A down-to-earth anti-intellectual intellectualism; an aesthetic pursuit of art for the sake of truth and beauty; and a virtuous faith surprisingly familiar with evil. These are the qualities that defined Flannery O’Connor’s life, and make her writing so curiously compelling, if also arresting. Aiming to avoid the “large body of pious trash” that defined so much religious literature, she bequeathed to us a corpus as avowedly Christian as it is southern. If “Hillbilly Thomism” can prevent us from becoming cynical, vapid “wingless chickens,” count me a believer.
Thank you for this very fine essay on my favorite author. I believe that not only was Flannery O’Connor called a hillbilly Thomist, but the New York literary elite called her a hillbilly nihilist. She wrote in her letters that she objected to this characterization because she was not in fact a nihilst! Again a wonderful essay, Mr. Chalk.
chicks are two days old? not chickens?
Thank you, Casey Chalk! I’ve recently learned that actor, Ethan Hawke has produced a movie titled “Wildcat” and it’s about Flannery O’Connor. Has anyone viewed it? I tend to stay away from modern-day movies about the South or Southern people until I hear a positive review from a reliable source. Thanks again for the essay!

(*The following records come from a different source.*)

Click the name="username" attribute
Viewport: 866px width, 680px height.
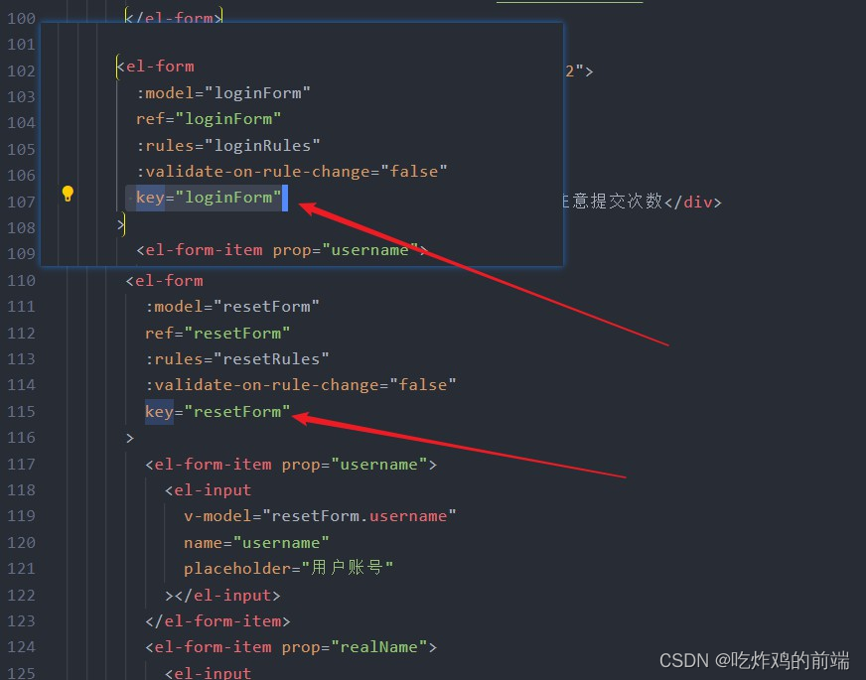(x=257, y=543)
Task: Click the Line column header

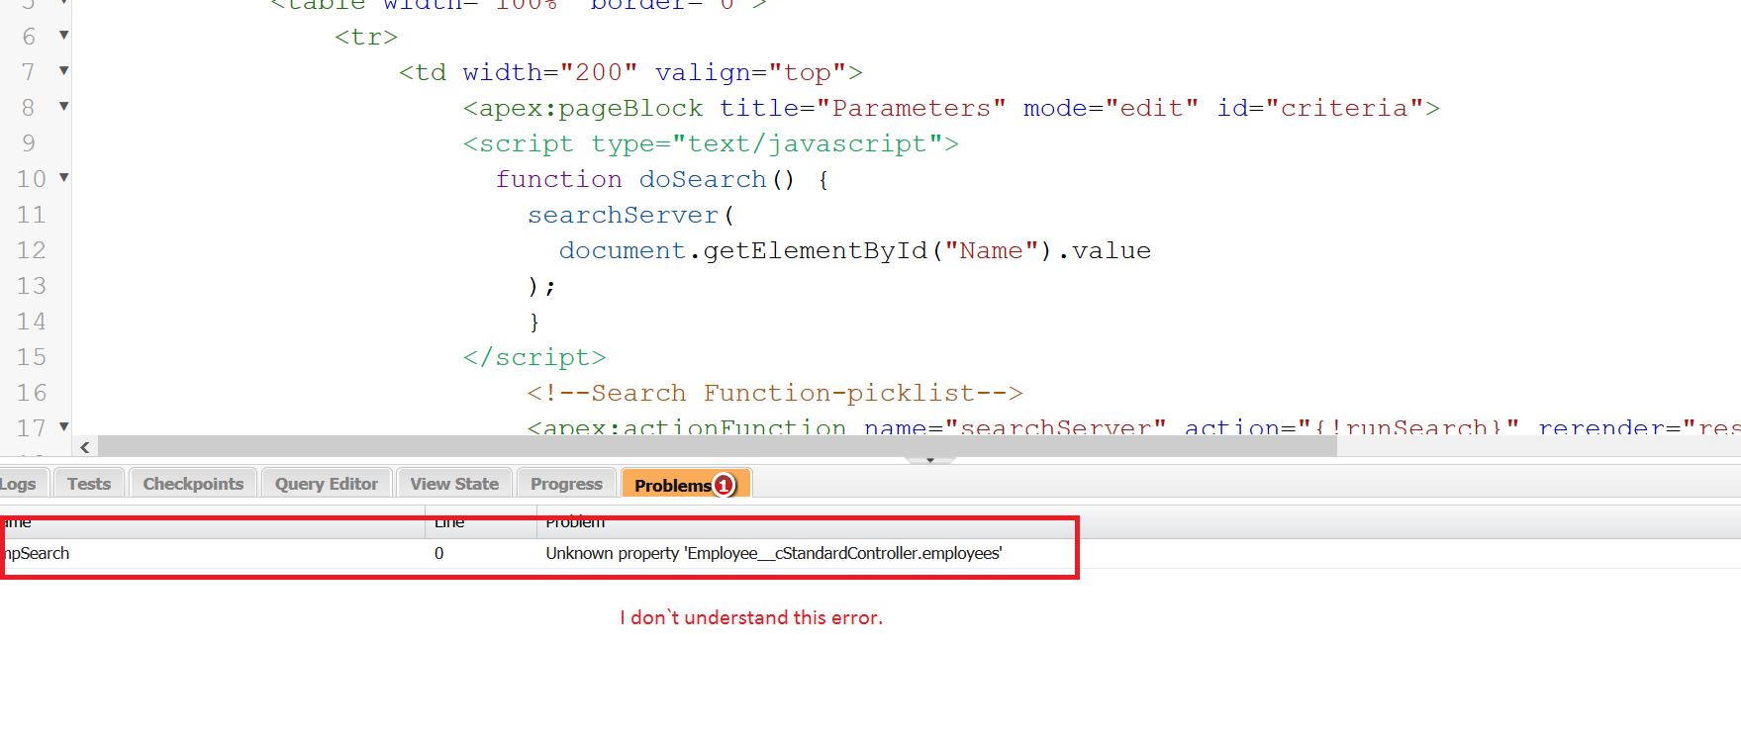Action: tap(449, 522)
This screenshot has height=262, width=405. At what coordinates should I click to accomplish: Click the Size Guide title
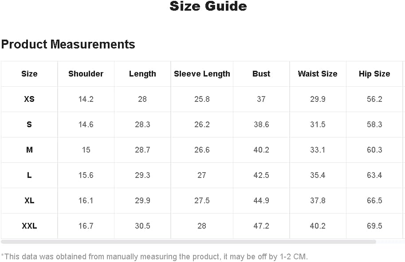click(208, 6)
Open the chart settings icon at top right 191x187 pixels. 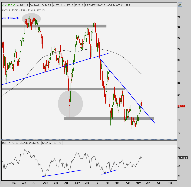coord(180,5)
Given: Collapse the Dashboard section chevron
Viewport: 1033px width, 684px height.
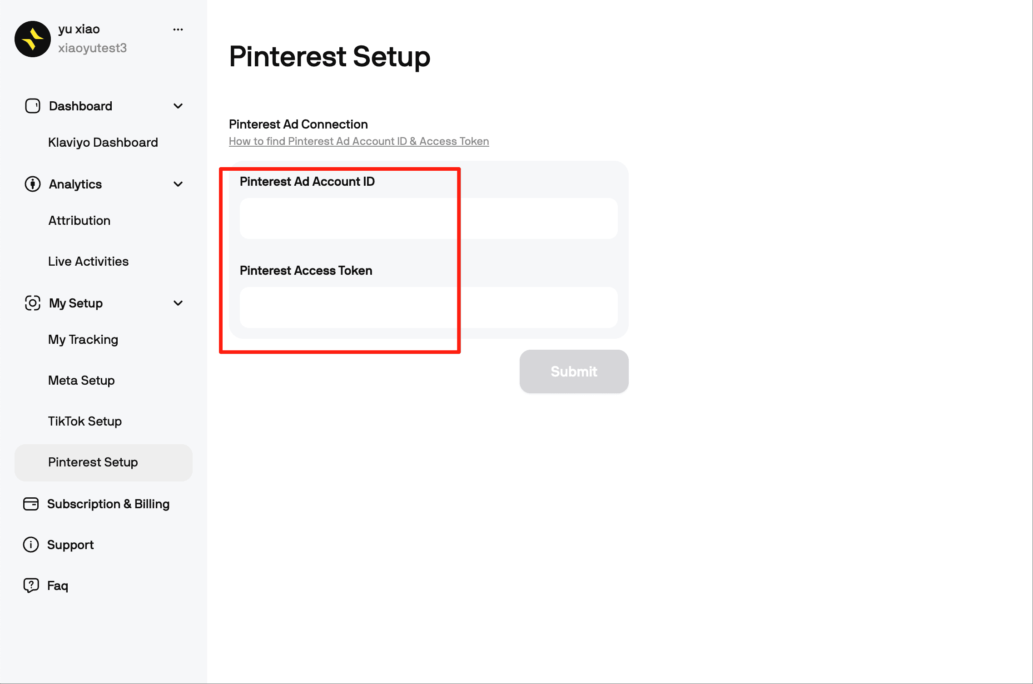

I haven’t seen the film yet and will wait until it comes out on DVD. Yet there is a rather favorable review of the movie, written by Damian Ference, the author of the book discussed in the above post. Here is the link to that review: https://www.wordonfire.org/articles/capturing-a-misfit-a-review-of-wildcat/.
Ooops … the above was meant as a reply to David LeBeau’s question. Sorry.
Thanks for the reply.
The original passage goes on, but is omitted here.